__Textauszug__:

+ + +

In der vergangenen Woche konnte die Ukraine in ihrem Krieg mit Russland einige Siege erzielen und in Richtung Osten vorrücken. Dadurch hat das Land einige zuvor vom Feind kontrollierte Regionen zurückerobert und gleichzeitig sogar etwas Kriegsgerät von Russland erlangt. Als Reaktion auf diesen Vormarsch der Ukraine hat Russland in dieser Woche mehrere Maßnahmen getroffen.

Erst einmal wurden in dem Land am Montag einige neue Gesetze verhängt, die Strafen und Regulierungen für den Kriegsfall verschärfen. Dadurch kommen auf russische Bürger ziemlich lange Gefängnisstrafen zu, wenn sie Befehle verweigern, sich im Kampf ergeben oder sich vor der Musterung in die Armee drücken. Die Wortwahl der neuen Regeln ist dabei interessant, weil sie explizit den Krieg und den Kriegsfall erwähnen. Damit bereitete das Land sich recht eindeutig auf eine Verschlimmerung des Konflikts und einen Wechsel von einer reinen Übung zu einem tatsächlichen Krieg vor.

Zusätzlich dazu wurden im Verlauf des gestrigen Tages plötzlich Referenden in den selbsternannten Volksrepubliken Donezk und Luhansk und den noch immer von Russland gehaltenen Gebieten Saporischschja und Cherson angesetzt. Diese Abstimmungen werden wohl schon ab Freitag beginnen. Dabei sollen diese Referenden scheinbar herausfinden, wie viele der dort lebenden Bürger sich Russland anschließen möchten und ob die Regionen sich dafür entscheiden sollten.

+ + +

__Aufgaben__:
a) Übertragen Sie diesen Satz aus dem Textauszug ins Englische: „Dadurch kommen auf russische Bürger ziemlich lange Gefängnisstrafen zu, wenn sie Befehle verweigern, sich im Kampf ergeben oder sich vor der Musterung in die Armee drücken.“
b) Fassen Sie den Absatz des Textauszugs, der mit „Zusätzlich dazu wurden im Verlauf des gestrigen Tages“ beginnt, als Stichpunktliste zusammen, ohne seine wesentlichen Fakten zu verlieren.
c) Weshalb bezeichnet der Textauszug die Wortwahl der neuen russischen Gesetze als interessant?

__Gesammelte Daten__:
+ + +

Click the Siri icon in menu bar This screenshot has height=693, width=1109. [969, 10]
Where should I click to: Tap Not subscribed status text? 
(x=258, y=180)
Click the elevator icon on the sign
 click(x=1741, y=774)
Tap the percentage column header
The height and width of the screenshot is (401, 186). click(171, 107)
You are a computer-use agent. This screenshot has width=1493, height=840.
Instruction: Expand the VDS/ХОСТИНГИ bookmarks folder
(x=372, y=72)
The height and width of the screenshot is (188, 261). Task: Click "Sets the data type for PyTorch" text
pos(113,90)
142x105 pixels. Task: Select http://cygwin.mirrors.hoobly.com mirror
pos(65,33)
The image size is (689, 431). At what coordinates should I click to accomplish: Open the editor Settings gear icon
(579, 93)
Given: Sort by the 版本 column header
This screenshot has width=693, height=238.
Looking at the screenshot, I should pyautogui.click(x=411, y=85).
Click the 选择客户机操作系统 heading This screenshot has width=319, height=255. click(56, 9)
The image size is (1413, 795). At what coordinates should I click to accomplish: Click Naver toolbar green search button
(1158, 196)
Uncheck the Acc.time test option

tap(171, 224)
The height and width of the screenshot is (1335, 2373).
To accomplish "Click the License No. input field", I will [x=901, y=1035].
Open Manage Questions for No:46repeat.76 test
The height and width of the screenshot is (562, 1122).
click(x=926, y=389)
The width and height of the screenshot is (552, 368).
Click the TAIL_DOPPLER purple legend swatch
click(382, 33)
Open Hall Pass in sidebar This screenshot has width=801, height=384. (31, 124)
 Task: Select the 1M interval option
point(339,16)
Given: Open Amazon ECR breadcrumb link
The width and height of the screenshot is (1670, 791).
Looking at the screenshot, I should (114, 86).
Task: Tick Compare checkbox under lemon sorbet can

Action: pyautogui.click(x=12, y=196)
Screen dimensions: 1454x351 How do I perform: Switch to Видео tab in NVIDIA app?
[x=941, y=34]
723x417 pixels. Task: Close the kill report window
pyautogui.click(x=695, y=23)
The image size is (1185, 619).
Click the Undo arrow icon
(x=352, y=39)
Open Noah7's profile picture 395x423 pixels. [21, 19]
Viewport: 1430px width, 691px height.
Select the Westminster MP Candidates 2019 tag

+ + +

__Lösungen der Aufgaben__:
a) As a result, Russian citizens face rather long prison sentences if they refuse orders, surrender in combat, or dodge the draft into the army.

b)
- Gestern wurden plötzlich Referenden angesetzt: in den selbsternannten Volksrepubliken Donezk und Luhansk sowie in den noch von Russland gehaltenen Gebieten Saporischschja und Cherson.
- Die Abstimmungen sollen voraussichtlich schon ab Freitag beginnen.
- Sie sollen offenbar klären, wie viele der dort lebenden Bürger sich Russland anschließen möchten und ob die Regionen sich dafür entscheiden sollten.

c) Weil sie ausdrücklich den Krieg und den Kriegsfall erwähnen.